I've actually struggled for a while to put my finger on what makes Scientology's mythology uniquely insane in the cannon of odd things people believe in the name of religion. Because even if I couldn't articulate it exactly, I've felt that Scientology really does occupy a special place in the annals of bullshit, even above and beyond such rarefied company as a 6000-year-old planet, global flooding, angels, demons, reincarnation, telepathy, the apocalypse (Mayan or Christian version, they're both nuts), ascension to heaven, and resurrection from the dead.

And then frequent Agitator commenter "Mattocracy" just goes and nails it to the wall for me, clear as day:

"But for some reason Scientology really makes me ill... Most religions are old and were established when the natural world wasn’t really understood. At the time when most other religions were founded, people just didn’t know any better.

But Scientology was created in the age of science, even has the name rooted in the word “science” while being completely devoid of it. These fucks knew better than to believe in this shit from the get go. That just makes them much more sinister to me.




*I realize I am dangerously close to self-Godwinning this post, here, but my point isn't really to compare L. Ron with Hitler. It's just to point out that the Hubbard's bullshit about his war injuries is small potatoes compared to the decades of abuse and fraud that followed and continues to this day. Also, fuck L. Ron Hubbard.

1 comment:

RW said...

Yeah, science...

The foundation of Scientology is a thing called Dianetics, which you have to get through to get to the "upper levels" where all the space opera is.
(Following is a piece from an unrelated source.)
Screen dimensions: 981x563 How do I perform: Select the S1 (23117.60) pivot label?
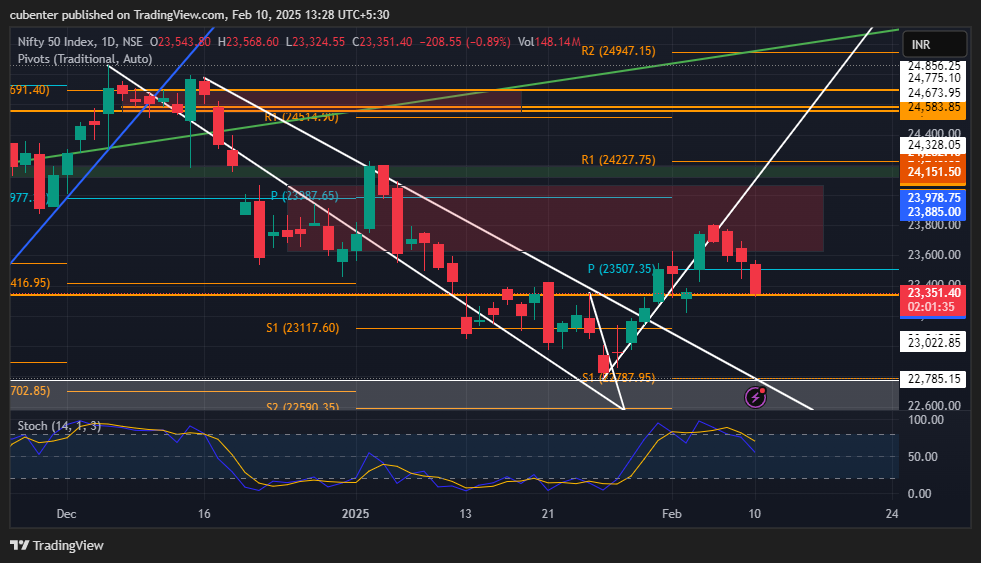tap(302, 328)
But Dianetics is founded on the principle that accumulated "engrams" (a real word that means a real thing though not as Dianetics explains it) have to be dealt with and confronted in order to overcome their adverse consequences. A Dianetic engram ("a record of a moment of pain or painful emotion"), once "cleared" from your "memory bank" (by looking at it directly and reliving the moment it was implanted) no longer has any persuasion on you. So, obviously, you get rid of your engrams and you're a New Being, totally fresh and shiny with no psychosomatic ills or abberations and a perfect memory and on and on and on.

Until Hubbard agreed to have his engram idea tested by UCLA (it would be the last time this was ever allowed). The results of which you can see right over here.

The existence of this study - now only really found on the internet - is exactly why Scientologists are told to not go on the internet and some even have programs installed that keep these things out of view. It is considered "enturbulation" - a made-up word that means "this will confuse you and stop you from obtaining real "gains" in your sessions... and "we'll just have to charge you more money to get rid of that crap too."

There's no such thing as an engram as Dianetics explains it, doing the things Dianetics (the precursor and foundation of Scientology) says it does to you.

I'd say the science speaks for itself. If you can find it.